Cínico o perverso, el argumento es una pieza de lujo del sentido común. Distraída, doña Rosa podría leer el texto y creerlo al pie de la letra. ¿Acaso en la guerra no se mata y se muere? ¿Acaso no hay ganadores y perdedores? ¿Por qué tanto lío por unos muertos más o unos muertos menos?

La falla más importante que tiene la hipótesis negacionista es que falta a la verdad. Nada más y nada menos. El Holocausto existió, las pruebas de su existencia son irrefutables. En Yad Vashem -la institución destinada a investigar y sostener la memoria de aquellos años terribles-, está registrado con testigos y documentos la desaparición de alrededor de cuatro millones de judíos. Después están los testimonios de testigos, familiares, amigos y nazis arrepentidos. Seis millones es una cifra tentativa que puede superarse en un puñado de miles o reducirse en otro puñado de miles, pero lo que está fuera de discusión es que los campos de concentración y de exterminio existieron, que la Solución Final fue una política deliberada de los nazis y que para ello se dispuso de una maquinaria burocrática, militar y científica destinada a cumplir con estos fines.

Como lo evidente no se puede negar, ni siquiera el negacionista más decidido se anima a hacerlo, lo que se hace es reducirlo a su mínima expresión, considerarlo como el resultado inevitable de la guerra o el precio que pagan los derrotados.

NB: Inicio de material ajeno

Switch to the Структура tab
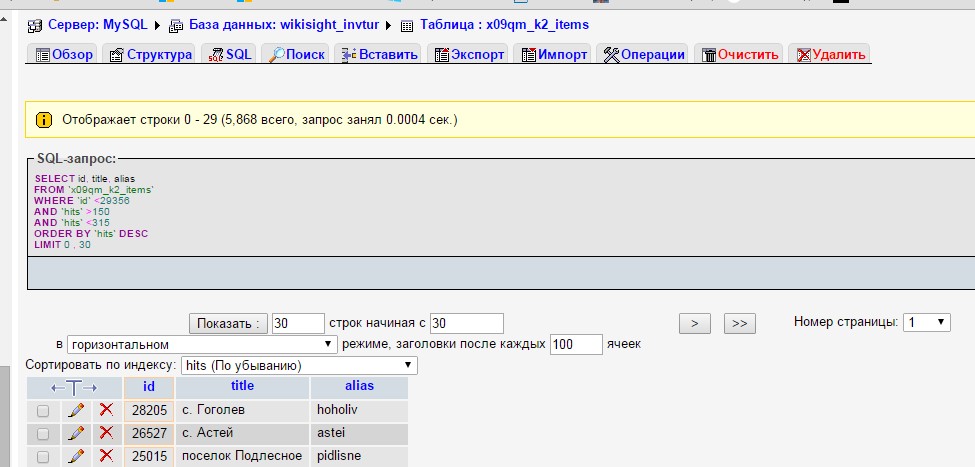 pyautogui.click(x=150, y=55)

La maniobra no es inocente. Como muy bien dijera un historiador de Yad Vashem, si a la experiencia de los nazis se la despoja del Holocausto, el nazismo deja de ser una de las manifestaciones monstruosas del siglo veinte para transformarse en una experiencia política más.

Buenos y malos siempre han recorrido el itinerario de la historia. Muchas veces los malos de ayer son los buenos de hoy y a la inversa. Lo que transforma a los nazis en una experiencia inédita es el genocidio, la voluntad de aniquilar a un pueblo no por lo que haga o deje de hacer sino por lo que es y la disponibilidad para esa faena de los avances científicos y técnicos más importantes de su tiempo.